We've painted many fire ecapes & rails before, but usually a quick pass with wire brush and SW DTM or Industrial Enamel



Client was thinking the possibilty of sandblasting the 2 fire escapes, but i advised that it will probably cost too much for setup & containment. Its an old time mansion, not sure what they do there, some kind of service, anyways, i know the type of work they are asking for should be top notch.

There are areas of peeling paint and rust, not entirely, but a couple of spots, maybe 10% of the total fire escape. I told her we could mechanically remove the rust spots prime & paint.

Would 1 of those wire wheels be able to feather the paint nicely? I dont want to areas scraped to be shown. 

What products do you suggest I use? Something from the SW line, prime & topcoat.

Thanks
Rich


----------



## Steve Richards (Mar 7, 2006)

plazaman said:


> Would 1 of those wire wheels be able to feather the paint nicely? I dont want to areas scraped to be shown.



You might consider using an angle grinder with a flap disc. The flaps are made of sandpaper, so it'll feather a lot better than a wire wheel.









If you don't own one..you can purchase a cheapo angle grinder for (way) under $100 at any box store. I haven't had much luck finding the discs, so I get them on the internet.

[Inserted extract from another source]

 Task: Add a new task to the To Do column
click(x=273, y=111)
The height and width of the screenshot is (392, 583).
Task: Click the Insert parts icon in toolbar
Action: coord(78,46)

Far as product...you're going to need a primer suitable for bare metal, as this method will remove paint and rust, and leave nice shiny metal.

and if you don't own a decent pair of safety glasses...please buy some!

BTW.. If someone, for some reason, painted it before w/latex, forget it.

Topcoat: not familiar w/SW products...but I'm sure they have some kinda industrial/exterior enamel


----------



## Any Season (Nov 19, 2007)

Plaza,

I did one of those but it was spiral and it was peeling quite a bit last fall. I wire wheeled it, then used a product called 'Hammerite'. This stuff was the balls and it required no priming. Also it was so thick that it leveled any areas that we scraped and left it with a nice semi-gloss sheen. Awesome stuff. Like $50/gallon but you save money on additional coats and prep. Here's a product overview on it:

"Hammerite Rust Cap Paint
Hammerite is a long-lasting quick dry enamel paint that lets you paint right over rust, with no primer needed. Its rust-encapsulating formula and rust-preventive coating are designed to provide both interior and exterior long-lasting metal protection. Hammerite provides a decorative finish that resists corrosion and the weather. This versatile paint can be used for a variety of applications - from covering rust to painting lawn furniture, crafts, machinery, metal wagons and more. It's terrific on iron, steel and most metal surfaces. Hammerite Rust Cap paint dries to the touch in 30 minute. Recoats should be applied within 4 hours, before curing begins.
Hammerite also offers galvanized and aluminum primer for use on metal surfaces in conjunction with rust encapsulating paint."


----------



## Steve Richards (Mar 7, 2006)

I've never tried the Hammerite...do you know...can it be custom mixed, or does it only come in certain colors?


----------



## Steve Richards (Mar 7, 2006)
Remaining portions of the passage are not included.